Requirements. Rewrite the items below, swapping "Click" for "Tap" wherever it occurs and keeping every other word the same. Omit the pictures from your answer.

Items from a dataset
--*--

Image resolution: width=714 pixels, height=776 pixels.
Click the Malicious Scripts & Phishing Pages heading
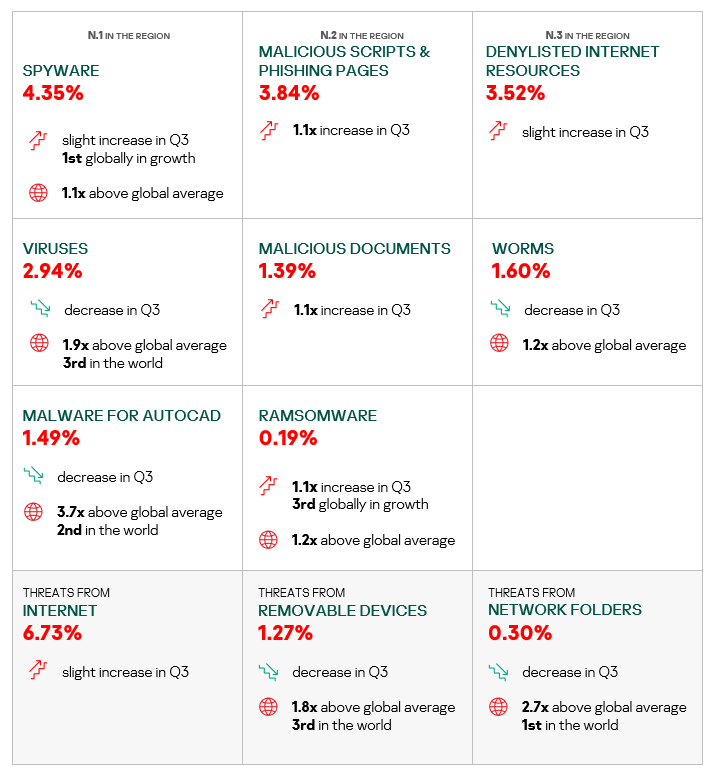coord(343,61)
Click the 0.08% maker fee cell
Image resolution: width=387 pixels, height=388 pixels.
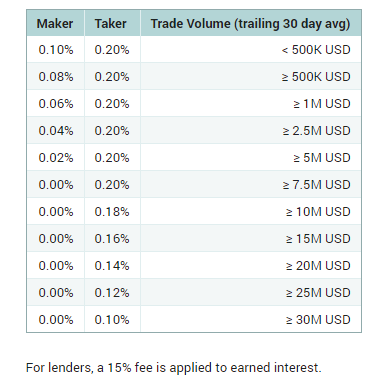55,77
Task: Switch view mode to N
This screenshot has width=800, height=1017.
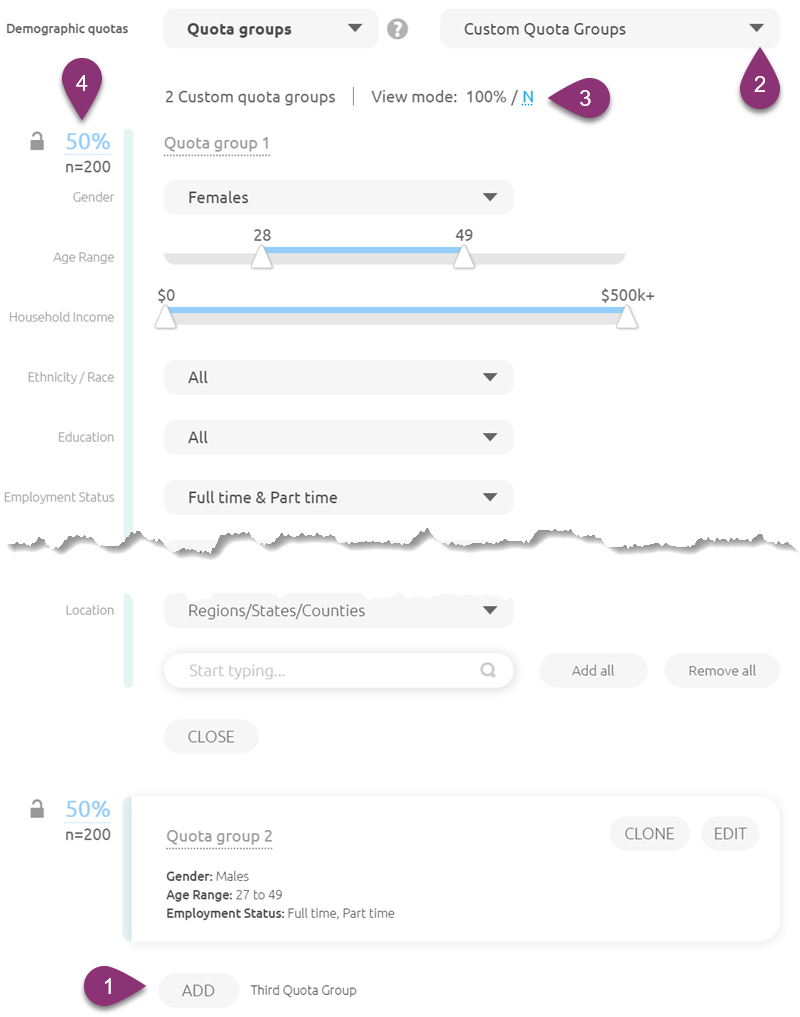Action: pos(528,97)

--*--

Response for this exercise.
Image resolution: width=714 pixels, height=776 pixels.
Tap the Malicious Scripts & Phishing Pages heading
coord(343,61)
Tap the 0.08% maker fee cell
Image resolution: width=387 pixels, height=388 pixels.
55,77
Task: Switch view mode to N
This screenshot has width=800, height=1017.
Action: pos(528,97)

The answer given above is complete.